▶ **Your goal**: Below is a block of records: output all of them exactly and leave out the pictures.

(Records from a dataset)
--------

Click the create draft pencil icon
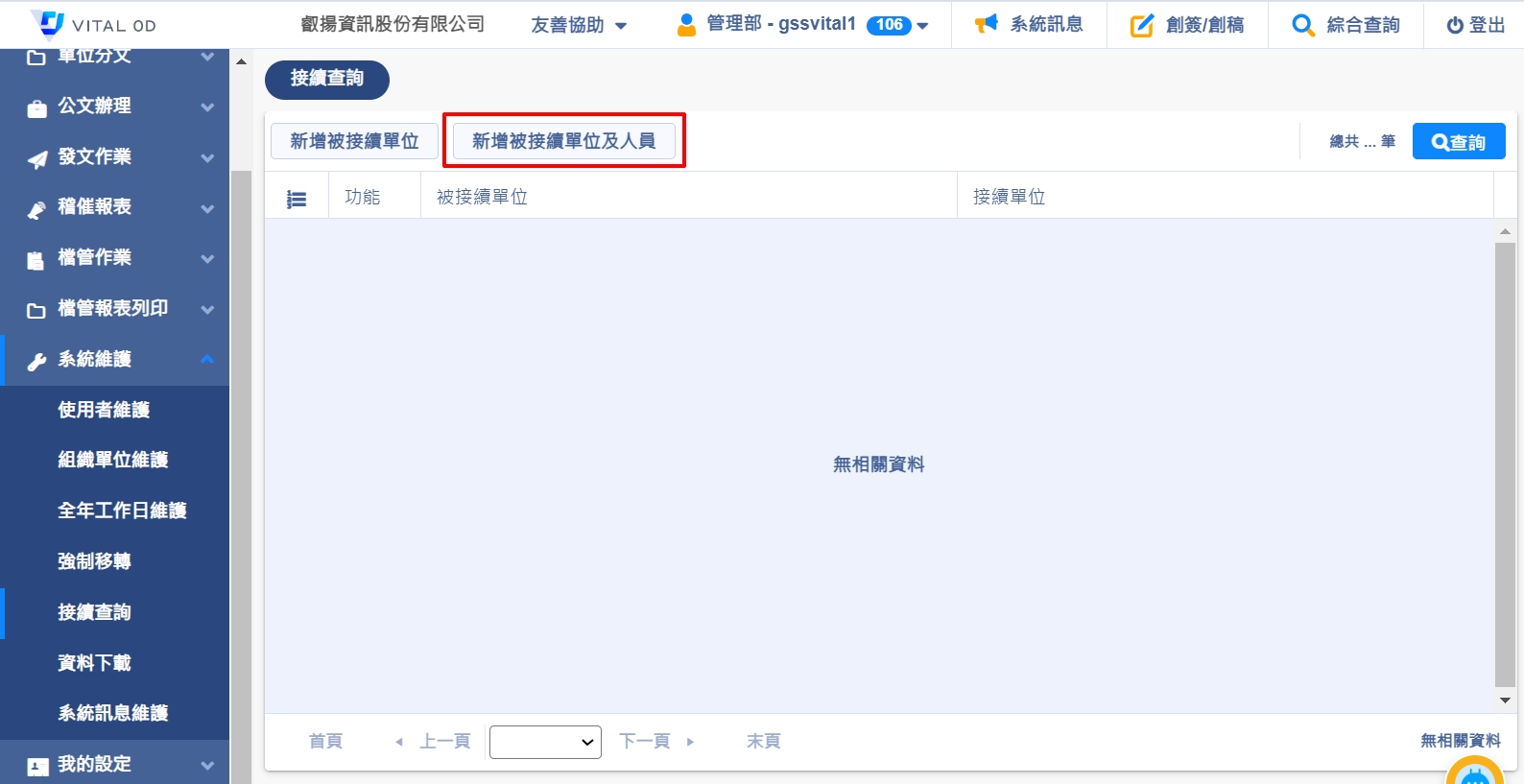 (1142, 25)
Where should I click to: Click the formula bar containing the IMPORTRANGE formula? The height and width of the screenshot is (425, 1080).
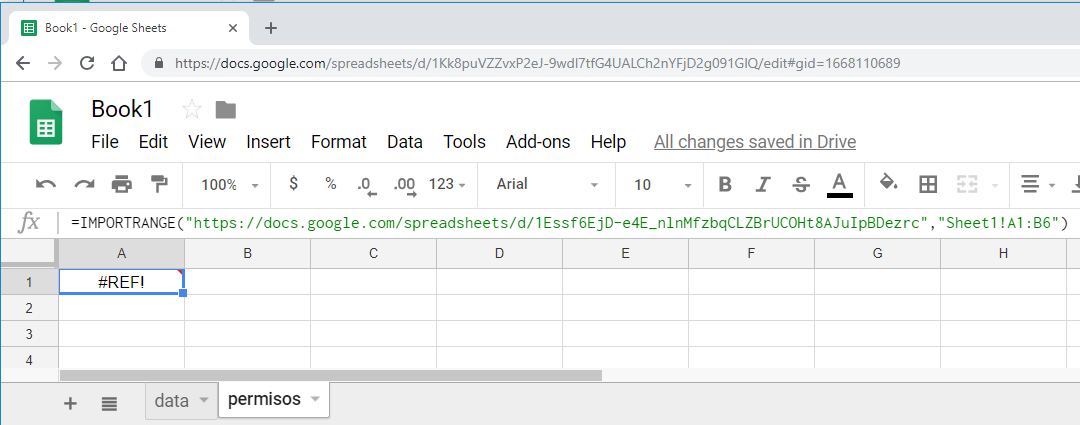[x=570, y=222]
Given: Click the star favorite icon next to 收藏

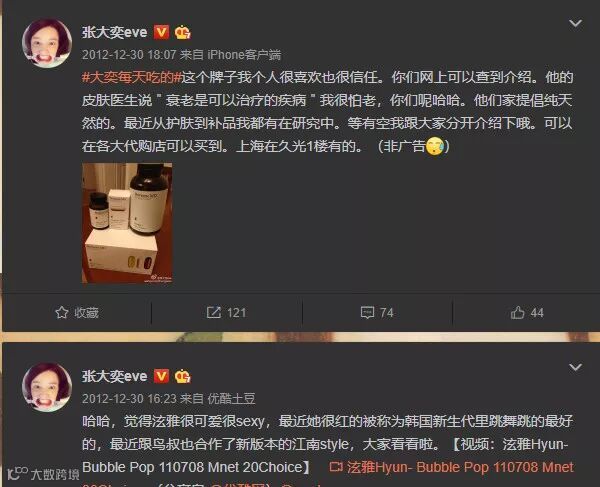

--------

▶ **Written solution**:
Click the create draft pencil icon
 (1142, 25)
Where should I click to: Click the formula bar containing the IMPORTRANGE formula? The height and width of the screenshot is (425, 1080).
[x=570, y=222]
Given: Click the star favorite icon next to 收藏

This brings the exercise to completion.